I am looking forward to Ken Burns new documentary PROHIBITION. It takes an indepth look at the whole era of National Prohibition. Are we going to learn that Prohibition gave rise to the transformation of small time criminals into huge organized crime syndicates. We learned a hard lesson too late and still have these organizations with us today. Many have actually gone mainstream and have legitimate business.
So what is the link to the drug business? We have to take all the hype and lies away from the argument and talk real results. Not one death has been attributed to using marijuana in the 70 some years of illegal status. There is an amazingly large amount of people who have used or do use in the country today. A related crop in the same genus as marijuana, Hemp, has been banned from commercial production even though it has none of the chemicals that make the illegal plant a asource of getting high. Commercial hemp has as many uses and products that can be made from it as soybeans and peanuts. But it is totally opposed by DEA for production. There is an alternative crop here that our farmers do not get to grow because of demonization and lies.

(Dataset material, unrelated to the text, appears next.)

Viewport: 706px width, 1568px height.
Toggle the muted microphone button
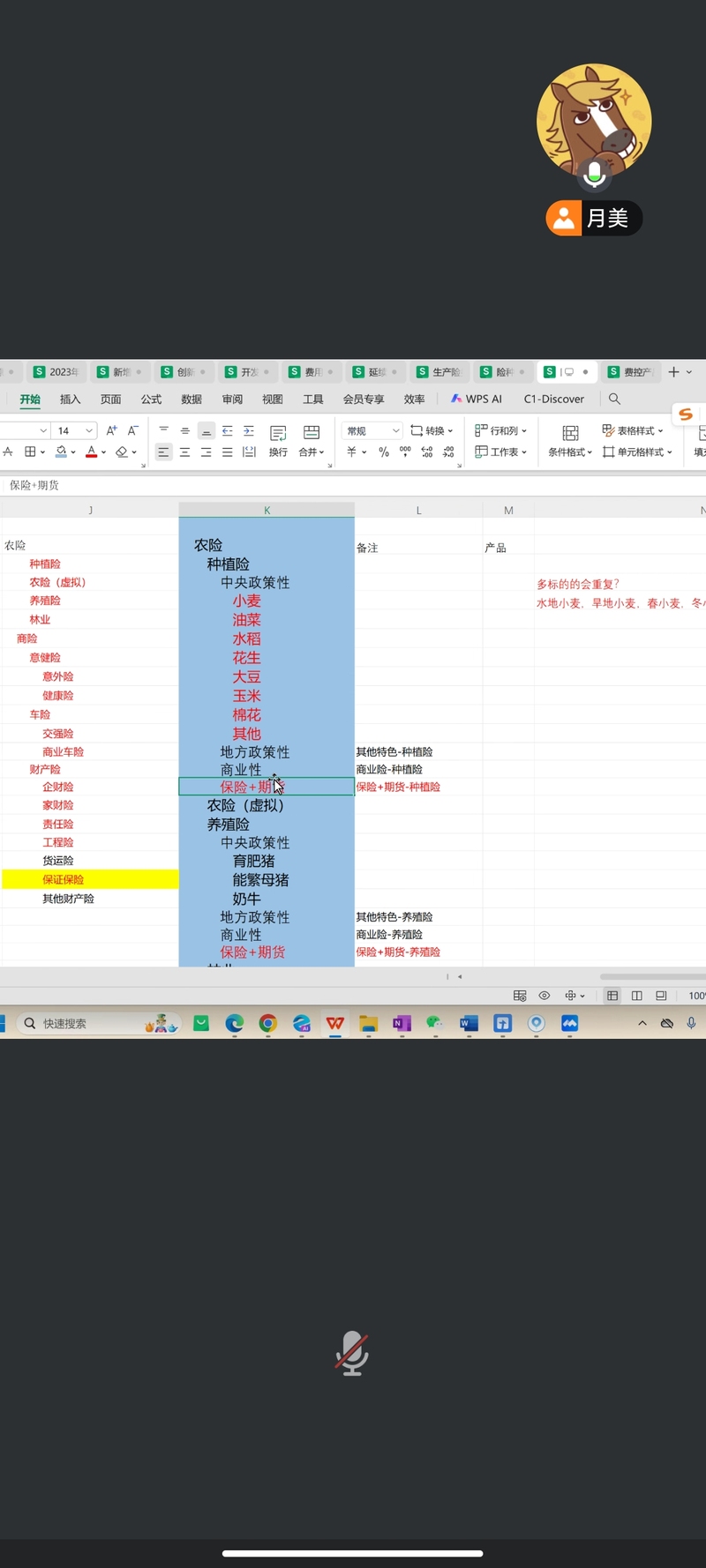[352, 1353]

Over one third of of our prison population and court cases have to do with marijuana. We have seen millions of untaxed dollars funding the same type of organizations that rose during the prohibition period. And the really big problem is that they are worse than any group from that period.
The sad fact is that the cartels that have terrorized Mexico are here in Kansas now. Why do I say that? Common sense. Every year in late summer and fall there are pot patch raids all over the state. In the past it has been the moonshiner type of grower that is generally caught. In the raids this year there is evidence in every case that there are illegals tending the patches. There is one thing that is eirily common, no one is caught.
It has long been the disdain of the American people of the corrupt officials that permiate the Mexican governmental culture. Now there is evidence of that corruption here in our own state. It is no coincidence that no one is every arrested at the time of seizure of this years pot patches. Someone that knows what is going on is tipping off whoever is responsible for them. It remains unsaid in the media (which is real unusual) but it is evident that there is someone paid off somewhere. This is what is so alarming.
After the lessons of prohibition I am finally persuaded that you cannot legislate morals and it is high time to make the pot business controlable by legalization and taxation. I don't have to like it but there are more pressing problems today. And we don't need anymore crooked officials.